Types Of Coverage Some Screenwriting Businesses May Need

In addition to the policies outlined above, there are a few other types of coverage your screenwriting business may require depending on certain aspects of your operations. Some of these might not apply to you, so be sure to ask your agent which policies are right for your business.

Workers’ Compensation Insurance

If you have employees in your business, you are likely required by state law to have workers’ comp coverage. Your policy will pay for your employees to get medical care if they get injured performing job-related duties. It will also help pay for their lost wages while they are away from work.

Commercial Umbrella Insurance

Your general liability insurance policy will cover you in most general liability situations, but it is possible that you'll exceed your policy limits to—like if you lose a costly lawsuit. An umbrella policy will start paying when the general liability insurance policy stops.

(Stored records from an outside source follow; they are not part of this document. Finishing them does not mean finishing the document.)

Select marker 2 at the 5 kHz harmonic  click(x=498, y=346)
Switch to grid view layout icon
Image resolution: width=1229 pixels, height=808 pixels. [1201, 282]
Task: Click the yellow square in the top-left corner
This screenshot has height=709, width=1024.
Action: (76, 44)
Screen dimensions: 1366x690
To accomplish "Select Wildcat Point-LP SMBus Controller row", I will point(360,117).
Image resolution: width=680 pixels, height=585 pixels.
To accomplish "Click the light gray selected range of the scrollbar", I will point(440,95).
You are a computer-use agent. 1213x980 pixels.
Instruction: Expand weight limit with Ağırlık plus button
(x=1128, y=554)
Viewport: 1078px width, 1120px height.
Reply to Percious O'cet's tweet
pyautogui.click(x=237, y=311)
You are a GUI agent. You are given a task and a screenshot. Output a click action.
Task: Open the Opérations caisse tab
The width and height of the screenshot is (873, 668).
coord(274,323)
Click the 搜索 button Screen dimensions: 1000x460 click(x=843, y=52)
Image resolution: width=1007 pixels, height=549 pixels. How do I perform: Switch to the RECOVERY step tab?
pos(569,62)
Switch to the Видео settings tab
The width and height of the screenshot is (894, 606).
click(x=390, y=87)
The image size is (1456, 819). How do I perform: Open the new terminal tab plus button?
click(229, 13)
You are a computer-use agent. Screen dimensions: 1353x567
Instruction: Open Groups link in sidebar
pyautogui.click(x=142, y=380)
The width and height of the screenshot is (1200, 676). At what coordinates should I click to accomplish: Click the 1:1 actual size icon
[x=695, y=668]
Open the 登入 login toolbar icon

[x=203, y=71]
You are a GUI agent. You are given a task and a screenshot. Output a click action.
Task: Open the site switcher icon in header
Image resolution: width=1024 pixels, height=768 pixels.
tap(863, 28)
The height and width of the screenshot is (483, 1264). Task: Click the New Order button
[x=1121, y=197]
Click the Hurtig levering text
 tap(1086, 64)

It will help you avoid needing to pay damages out of pocket.

Additional Steps To Protect Your Business

Although it's easy (and essential) to invest in business insurance, it should not be your frontline defense. Yes, insurance will compensate for your business' financial losses after an incident occurs, but it's much better to avoid losses altogether.

With this in mind, here are three things you can do to better protect your business:

  • Use legally robust contracts and other business documents. (We offer free templates for some of the most common legal forms.)
  • Set up a limited liability company (LLC) to protect your personal assets. (Refer to our guide for step-by-step instructions on how to form an LLC in your state.)
  • Streamline your business' internal processes. This will remove unnecessary variables from common tasks and create a safe, consistent environment for conducting business.